Does the 24-clearing house rule, which requires the drawee bank to return a defective check to the collecting bank within 24 hours to allow the former
to recover from the latter apply to altered checks?
A: NO, SEC 21 provides: Special Return Items Beyond the Reglementary Clearing Perioditems which have been subject of material alteration or items bearing forged
endorsement when such endorsement is necessary for negotiation shall be returned by direct presentation or demand to the Presenting Bank and not through the regular clearing
house facilities within the period prescribed by law for the filing of a legal action by the returning bank/branch, institution or entity sending the same.
24-hour clearing rule does not apply to altered checks. (AREZA vs. Express Savings Bank).

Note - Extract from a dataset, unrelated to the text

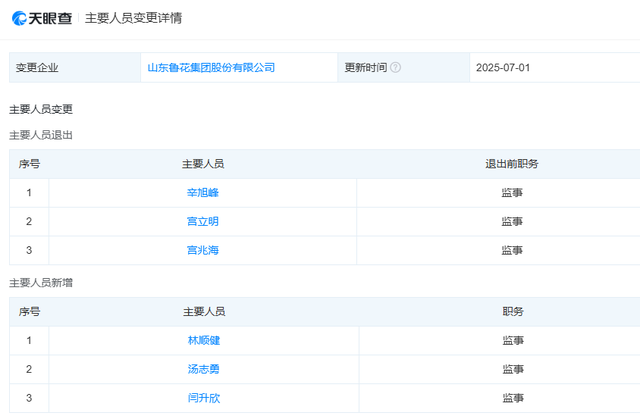Click the help icon beside 更新时间
640x419 pixels.
(x=395, y=67)
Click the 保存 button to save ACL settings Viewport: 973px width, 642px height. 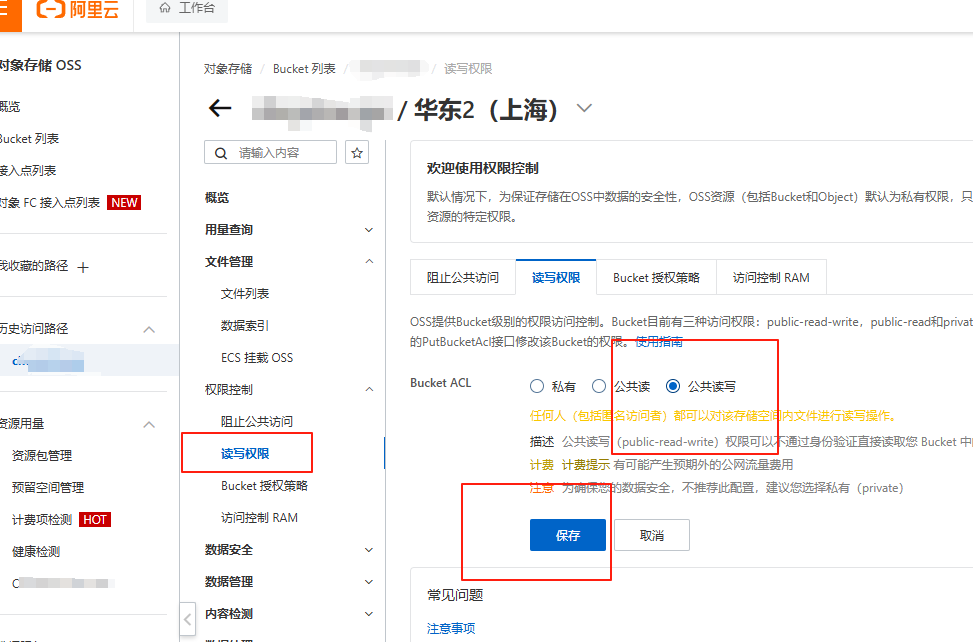(567, 535)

Antonio Viray, in his book Handbook on Bank Deposits, elucidated: the 24-hour rule has been modified. In the case of Hongkong & Shanghai vs. Peoples Bank reiterated in
Metrobank vs. FNCB, the SC strictly enforced the 24-hour rule under which the drawee bank forever loses the right to claim against the presenting/collecting bank if the check is
not returned at the next clearing day or within 24 hours. Apparently, the commercial banks felt that strict enforcement of the 24-hour rule was too harsh and made
representations and obtained modification of the rule, which is not incorporated in the Manual of Regulations. Since the same commercial banks controlled the PCHC,
incorporating the amended rule in PCHC Rules naturally followed.

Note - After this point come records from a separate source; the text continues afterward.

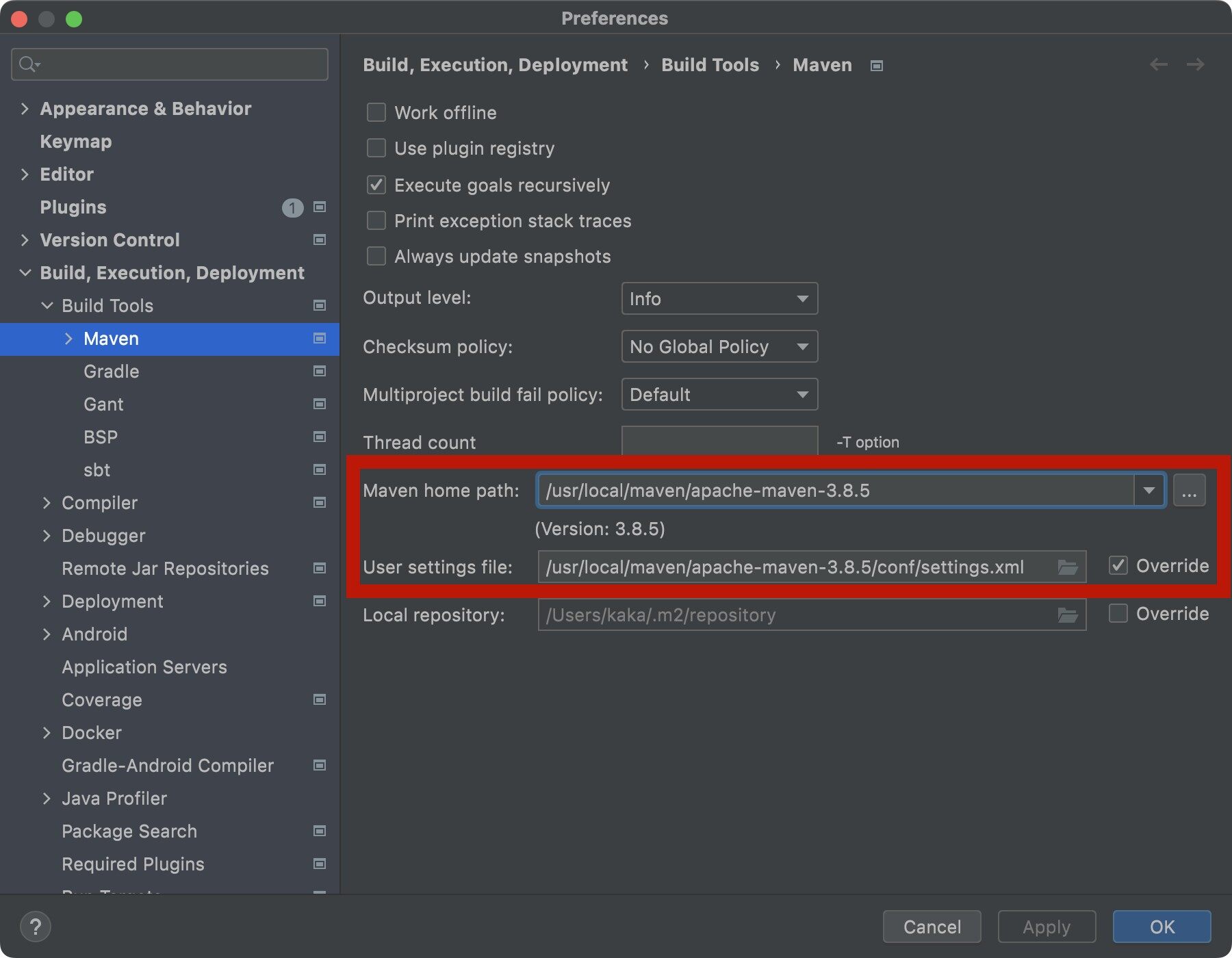Open the Keymap settings page
This screenshot has height=958, width=1232.
point(76,142)
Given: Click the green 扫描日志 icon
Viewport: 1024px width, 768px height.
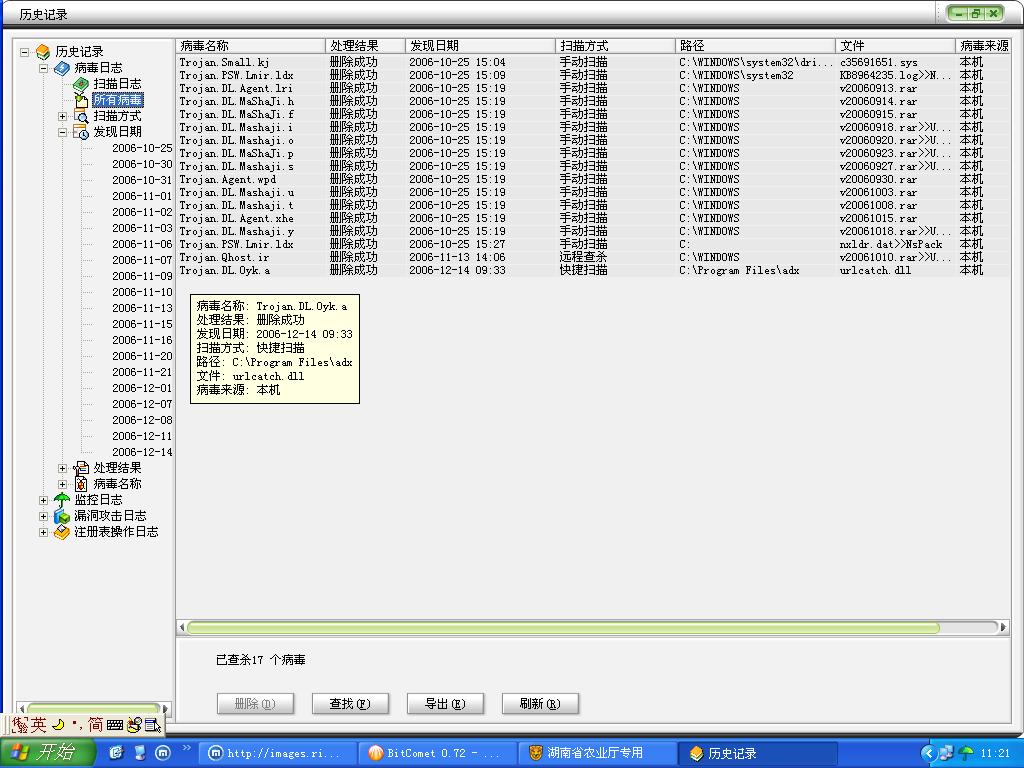Looking at the screenshot, I should tap(81, 84).
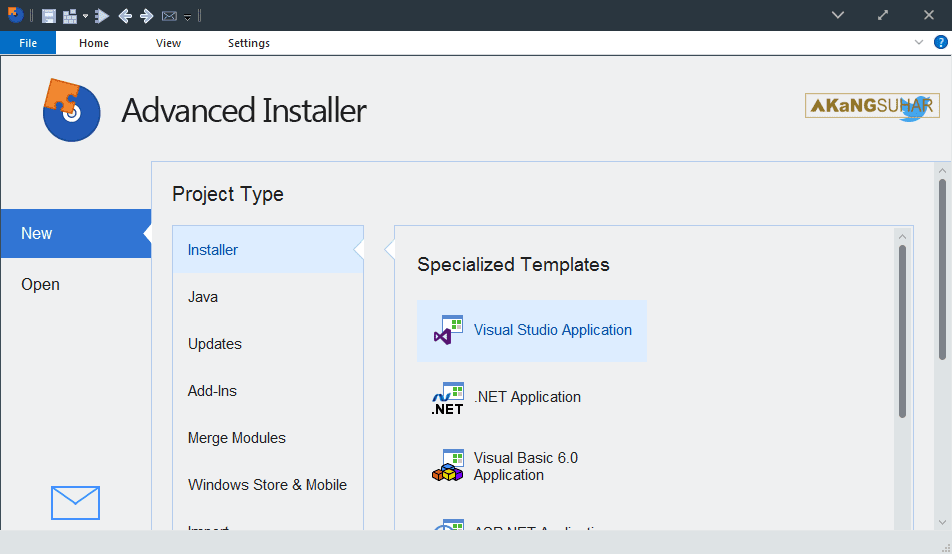This screenshot has height=554, width=952.
Task: Open the View ribbon tab
Action: click(168, 43)
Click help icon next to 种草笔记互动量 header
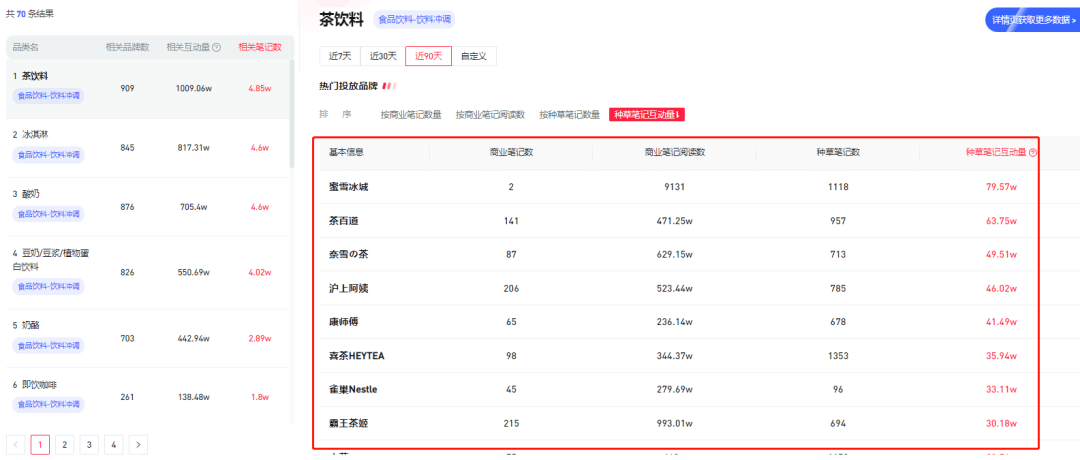Viewport: 1080px width, 460px height. pos(1033,153)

As the rule now stands, the 24-hour rule is still in force, that is, any check which should be refused by the drawee bank in accordance with the banking practices shall be returned
through PCHC/ local clearing office , as the case may be, not later than the next regular clearing (24-hour). The modification is that items which have been subject to material
alteration or bearing forged endorsement may be returned even beyond 24-hours so long that the same is returned within the prescriptive period fixed by law. Prescriptive period
is 10 years because a check or endorsement is a written contract. The item need not be returned through the clearing house but by direct presentation to the presenting bank.